Il Bello che c’è! Quando lo sport è famiglia. Una famiglia capitanata da Cristina Marini, Società Ginnastica Pavese, un fiore nel deserto, che a sua volta ha generato centinaia di atlete ma, soprattutto, ha cresciuto persone consapevoli, le ha educate al sacrifico, alla bellezza e, non per ultimo, al coraggio.
Capitanare una squadra di ginnastica ritmica
«Ho iniziato da bambina a praticare la ginnastica ritmica. A sei anni conoscevo già il significato delle parole sacrificio e impegno. A 16 anni decisi di smettere, anche a causa di un brutto infortunio che non mi permise di far parte di una squadra di serie A, per la quale aveva già fatto un provino. Quella delusione e quello stile di vita che non lasciava spazio alla leggerezza della mia adolescenza, mi spinsero ad abbandonare tutto. Si sa, però, che, quando dentro di noi arde un fuoco, può smettere di bruciare ma non si spegne»
Il fuoco torna a bruciare
«A 33 anni quella lucina era ancora lì, dentro di me.
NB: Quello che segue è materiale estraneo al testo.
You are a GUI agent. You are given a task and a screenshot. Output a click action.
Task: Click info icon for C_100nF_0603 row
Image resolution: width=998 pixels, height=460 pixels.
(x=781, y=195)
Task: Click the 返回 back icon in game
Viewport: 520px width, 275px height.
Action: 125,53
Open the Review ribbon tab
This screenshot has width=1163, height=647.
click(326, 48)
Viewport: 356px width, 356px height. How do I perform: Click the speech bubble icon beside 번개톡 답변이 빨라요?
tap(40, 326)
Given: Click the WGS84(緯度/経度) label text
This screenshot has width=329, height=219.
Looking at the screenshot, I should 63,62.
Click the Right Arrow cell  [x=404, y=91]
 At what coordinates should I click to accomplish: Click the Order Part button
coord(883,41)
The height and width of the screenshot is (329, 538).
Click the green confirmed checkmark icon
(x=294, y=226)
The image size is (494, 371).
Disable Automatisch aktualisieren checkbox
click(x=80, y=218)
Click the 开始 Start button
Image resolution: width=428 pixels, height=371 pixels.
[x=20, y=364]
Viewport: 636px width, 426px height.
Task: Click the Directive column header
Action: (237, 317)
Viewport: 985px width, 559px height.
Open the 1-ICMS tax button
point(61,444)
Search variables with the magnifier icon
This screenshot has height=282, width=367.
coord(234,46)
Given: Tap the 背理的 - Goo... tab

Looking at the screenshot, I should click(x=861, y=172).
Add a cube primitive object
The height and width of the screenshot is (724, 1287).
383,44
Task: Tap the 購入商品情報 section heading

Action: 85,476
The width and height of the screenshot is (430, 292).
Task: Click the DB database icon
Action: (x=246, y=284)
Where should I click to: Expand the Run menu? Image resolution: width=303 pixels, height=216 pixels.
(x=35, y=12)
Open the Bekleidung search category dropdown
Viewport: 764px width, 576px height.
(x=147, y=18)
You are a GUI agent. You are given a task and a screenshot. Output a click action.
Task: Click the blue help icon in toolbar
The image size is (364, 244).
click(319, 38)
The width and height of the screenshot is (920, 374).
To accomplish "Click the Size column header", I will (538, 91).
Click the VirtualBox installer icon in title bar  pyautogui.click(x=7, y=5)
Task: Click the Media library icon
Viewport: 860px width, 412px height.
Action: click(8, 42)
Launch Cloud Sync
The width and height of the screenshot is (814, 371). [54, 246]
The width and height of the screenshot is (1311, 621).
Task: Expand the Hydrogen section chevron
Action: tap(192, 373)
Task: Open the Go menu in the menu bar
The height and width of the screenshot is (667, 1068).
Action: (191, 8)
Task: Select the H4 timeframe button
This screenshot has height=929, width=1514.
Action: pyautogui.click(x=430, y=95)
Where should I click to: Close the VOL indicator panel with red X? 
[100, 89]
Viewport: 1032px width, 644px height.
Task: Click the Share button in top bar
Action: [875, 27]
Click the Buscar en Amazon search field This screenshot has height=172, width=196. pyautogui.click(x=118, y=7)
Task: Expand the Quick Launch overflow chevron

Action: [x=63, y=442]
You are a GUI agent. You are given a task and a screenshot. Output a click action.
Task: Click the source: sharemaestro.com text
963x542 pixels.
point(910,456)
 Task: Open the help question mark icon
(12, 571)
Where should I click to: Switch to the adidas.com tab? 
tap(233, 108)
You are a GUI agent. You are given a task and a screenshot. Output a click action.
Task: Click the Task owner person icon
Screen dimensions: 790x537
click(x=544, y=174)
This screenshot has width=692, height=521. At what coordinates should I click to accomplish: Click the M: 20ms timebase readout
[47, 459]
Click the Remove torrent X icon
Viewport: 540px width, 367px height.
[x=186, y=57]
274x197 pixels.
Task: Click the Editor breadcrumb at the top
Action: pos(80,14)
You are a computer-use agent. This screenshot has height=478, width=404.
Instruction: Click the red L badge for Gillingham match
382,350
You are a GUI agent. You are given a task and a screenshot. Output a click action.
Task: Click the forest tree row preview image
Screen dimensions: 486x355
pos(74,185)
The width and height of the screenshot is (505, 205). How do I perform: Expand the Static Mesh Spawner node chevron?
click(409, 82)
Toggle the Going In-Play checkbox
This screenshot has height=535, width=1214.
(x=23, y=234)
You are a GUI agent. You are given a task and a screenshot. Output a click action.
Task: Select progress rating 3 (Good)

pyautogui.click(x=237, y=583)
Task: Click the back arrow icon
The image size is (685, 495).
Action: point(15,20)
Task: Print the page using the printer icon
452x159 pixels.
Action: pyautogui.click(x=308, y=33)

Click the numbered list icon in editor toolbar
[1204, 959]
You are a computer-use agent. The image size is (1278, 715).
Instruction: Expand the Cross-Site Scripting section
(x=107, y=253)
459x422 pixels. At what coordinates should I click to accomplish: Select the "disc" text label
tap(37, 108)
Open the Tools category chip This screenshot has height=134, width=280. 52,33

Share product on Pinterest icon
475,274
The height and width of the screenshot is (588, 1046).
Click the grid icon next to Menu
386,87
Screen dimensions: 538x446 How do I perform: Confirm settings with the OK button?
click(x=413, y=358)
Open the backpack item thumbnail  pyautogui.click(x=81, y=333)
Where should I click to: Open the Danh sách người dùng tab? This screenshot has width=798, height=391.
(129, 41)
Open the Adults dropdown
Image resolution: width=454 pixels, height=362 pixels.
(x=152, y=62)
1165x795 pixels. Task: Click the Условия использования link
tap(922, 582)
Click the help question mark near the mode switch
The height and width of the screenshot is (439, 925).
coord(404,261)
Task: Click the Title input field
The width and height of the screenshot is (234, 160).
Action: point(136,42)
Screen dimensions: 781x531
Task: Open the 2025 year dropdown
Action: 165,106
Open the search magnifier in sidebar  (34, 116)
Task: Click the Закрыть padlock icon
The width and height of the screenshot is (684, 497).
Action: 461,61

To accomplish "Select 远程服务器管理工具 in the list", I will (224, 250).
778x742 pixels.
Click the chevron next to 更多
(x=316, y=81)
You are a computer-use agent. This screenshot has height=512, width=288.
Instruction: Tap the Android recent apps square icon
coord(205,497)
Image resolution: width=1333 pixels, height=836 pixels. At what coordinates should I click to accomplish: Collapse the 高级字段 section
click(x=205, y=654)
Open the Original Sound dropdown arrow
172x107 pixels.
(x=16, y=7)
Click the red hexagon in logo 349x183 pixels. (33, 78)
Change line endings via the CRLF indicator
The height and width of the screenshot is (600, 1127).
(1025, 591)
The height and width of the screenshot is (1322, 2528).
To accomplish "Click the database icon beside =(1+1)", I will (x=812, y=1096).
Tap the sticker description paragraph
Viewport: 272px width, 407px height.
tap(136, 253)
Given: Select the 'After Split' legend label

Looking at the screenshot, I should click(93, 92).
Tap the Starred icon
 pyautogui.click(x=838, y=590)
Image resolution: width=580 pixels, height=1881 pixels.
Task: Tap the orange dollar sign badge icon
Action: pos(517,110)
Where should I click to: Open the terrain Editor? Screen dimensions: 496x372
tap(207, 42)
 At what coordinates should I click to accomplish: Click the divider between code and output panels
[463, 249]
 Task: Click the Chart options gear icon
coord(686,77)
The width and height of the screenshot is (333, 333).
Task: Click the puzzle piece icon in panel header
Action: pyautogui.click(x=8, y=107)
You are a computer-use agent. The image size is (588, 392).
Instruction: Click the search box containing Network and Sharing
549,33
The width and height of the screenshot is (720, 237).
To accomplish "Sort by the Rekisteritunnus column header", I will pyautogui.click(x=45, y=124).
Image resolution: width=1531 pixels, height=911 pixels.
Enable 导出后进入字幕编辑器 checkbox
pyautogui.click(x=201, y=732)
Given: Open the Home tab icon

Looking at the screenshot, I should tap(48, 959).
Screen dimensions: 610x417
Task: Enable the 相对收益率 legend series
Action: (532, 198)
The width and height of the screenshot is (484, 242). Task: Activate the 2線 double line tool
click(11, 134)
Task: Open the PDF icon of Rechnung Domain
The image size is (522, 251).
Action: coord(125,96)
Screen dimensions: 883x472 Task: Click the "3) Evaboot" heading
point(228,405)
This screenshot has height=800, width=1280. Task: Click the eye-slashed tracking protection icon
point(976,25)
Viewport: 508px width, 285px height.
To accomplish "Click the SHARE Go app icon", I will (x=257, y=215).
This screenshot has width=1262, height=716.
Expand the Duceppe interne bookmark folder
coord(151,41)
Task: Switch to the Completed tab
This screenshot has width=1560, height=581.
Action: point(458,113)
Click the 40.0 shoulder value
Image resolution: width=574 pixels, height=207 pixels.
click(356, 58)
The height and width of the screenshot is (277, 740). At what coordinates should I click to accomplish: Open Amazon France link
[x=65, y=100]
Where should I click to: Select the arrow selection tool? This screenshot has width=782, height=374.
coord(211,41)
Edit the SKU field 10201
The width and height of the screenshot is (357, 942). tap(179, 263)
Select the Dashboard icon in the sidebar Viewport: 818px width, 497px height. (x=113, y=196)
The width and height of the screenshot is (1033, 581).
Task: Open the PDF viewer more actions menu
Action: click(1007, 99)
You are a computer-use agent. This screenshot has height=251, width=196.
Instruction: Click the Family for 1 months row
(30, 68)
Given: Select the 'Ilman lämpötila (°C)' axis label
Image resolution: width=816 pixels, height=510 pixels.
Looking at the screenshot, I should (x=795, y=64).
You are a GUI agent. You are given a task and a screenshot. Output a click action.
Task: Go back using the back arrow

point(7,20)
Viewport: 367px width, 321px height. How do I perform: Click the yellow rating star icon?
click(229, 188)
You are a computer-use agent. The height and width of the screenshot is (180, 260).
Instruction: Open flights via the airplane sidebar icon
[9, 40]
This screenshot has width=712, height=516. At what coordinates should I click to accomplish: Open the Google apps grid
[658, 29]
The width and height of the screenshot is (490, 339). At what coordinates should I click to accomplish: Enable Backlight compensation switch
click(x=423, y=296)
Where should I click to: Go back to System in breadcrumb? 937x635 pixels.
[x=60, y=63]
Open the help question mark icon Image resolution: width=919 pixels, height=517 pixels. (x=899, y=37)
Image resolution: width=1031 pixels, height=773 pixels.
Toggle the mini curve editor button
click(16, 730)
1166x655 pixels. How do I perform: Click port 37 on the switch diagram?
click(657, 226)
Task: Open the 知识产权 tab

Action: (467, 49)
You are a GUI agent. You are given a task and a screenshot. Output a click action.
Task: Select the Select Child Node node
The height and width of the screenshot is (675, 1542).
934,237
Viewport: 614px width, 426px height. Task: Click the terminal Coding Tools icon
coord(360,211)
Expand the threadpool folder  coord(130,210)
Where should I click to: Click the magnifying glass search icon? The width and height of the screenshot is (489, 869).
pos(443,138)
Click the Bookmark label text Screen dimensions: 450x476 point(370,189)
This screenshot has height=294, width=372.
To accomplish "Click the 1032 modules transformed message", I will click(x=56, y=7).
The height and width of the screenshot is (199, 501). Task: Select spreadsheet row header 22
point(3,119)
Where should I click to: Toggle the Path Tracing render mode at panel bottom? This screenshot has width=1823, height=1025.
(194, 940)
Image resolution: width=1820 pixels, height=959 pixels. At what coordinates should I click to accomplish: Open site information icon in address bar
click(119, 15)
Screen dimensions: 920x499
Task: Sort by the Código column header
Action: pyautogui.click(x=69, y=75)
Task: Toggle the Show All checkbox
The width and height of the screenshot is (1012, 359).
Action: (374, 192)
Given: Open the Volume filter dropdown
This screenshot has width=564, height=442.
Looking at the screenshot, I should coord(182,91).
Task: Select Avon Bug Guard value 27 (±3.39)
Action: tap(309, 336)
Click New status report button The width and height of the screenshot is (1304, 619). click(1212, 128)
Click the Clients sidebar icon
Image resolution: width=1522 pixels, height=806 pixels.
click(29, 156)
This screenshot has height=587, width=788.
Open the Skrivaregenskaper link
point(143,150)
Una luce che torna a splendere un giorno del 2009 quando incontro, per caso, la mia maestra di un tempo, Antonella Chiesa. In un attimo decido di vendere la mia lavanderia a Pavia e torno in palestra come insegnante. Oggi ho una famiglia, un marito, uno splendido figlio di 25 anni e due cani, ma stare con le ragazze per me significa tutto, stare con loro seduta a terra ad ascoltarle o semplicemente mangiare un panino al volo, la bellezza di poterle vedere crescere. È tutto quello che ho sempre voluto».
Come un libro
«Le mie atlete sono come un libro bellissimo: inizi e ti conquista e poi, pagina dopo pagina, lo divori perché vuoi vedere come va a finire. Io ho deciso che nella loro vita voglio esserci, voglio prenderle per mano quando entrano piccolissime in palestra e poi voglio lasciarle volare come farfalle quando diventano giovani donne. Voglio assistere al loro lieto fine».
Testimone anche dentro le sfide
Non sempre, però, il percorso è stato rosa e fiori. La vita di una persona spesso è frastagliata da intoppi, da frenate brusche che ci obbligano a resettare tutto. Ed è quello che è accaduto ad una atleta, Greta. «Il 17 novembre 2017 alla vigilia di una gara di serie B che avrebbe sancito il trasferimento della squadra in serie A, Greta è stata investita da un camion mentre andava a scuola. Ha rischiato di perdere l’uso del piede destro e si è fermata per un anno e di sicuro in pochi avrebbero scommesso sul suo ritorno in pedana».
Volontà e determinazione
«Con tenacia, determinazione e volontà Greta è tornata in pedana a distanza di pochi mesi. Dopo l’incidente è stata mandata al centro tecnico San Giorgio 79 Desio. Insieme ad Antonella Chiesa, si è deciso che per Greta quel posto era perfetto. A Desio si fa un certo tipo di percorso, è il sogno di ogni atleta, lì si allenano i campioni e quindi era il posto giusto per rimetterla in piedi e farla tornare a credere in sé stessa»
Le due maestre insieme per Greta
«Antonella era stata anche la mia insegnante, ma i nostri rapporti, con il passare del tempo si erano sfilacciati. L’incidente di Greta, però, ha saputo ricompattare e appianare ogni rumore di fondo. Andavamo in ospedale insieme quando Greta era intubata e in coma. Insieme abbiamo aspettato il suo risveglio e insieme l’abbiamo supportata e aiutata a farle tornare la fiducia, la tranquillità e la sicurezza. Tanto da farla arrivare sul più alto gradino del podio lo scorso anno, quando è diventata campionessa italiana alla palla nella categoria senior»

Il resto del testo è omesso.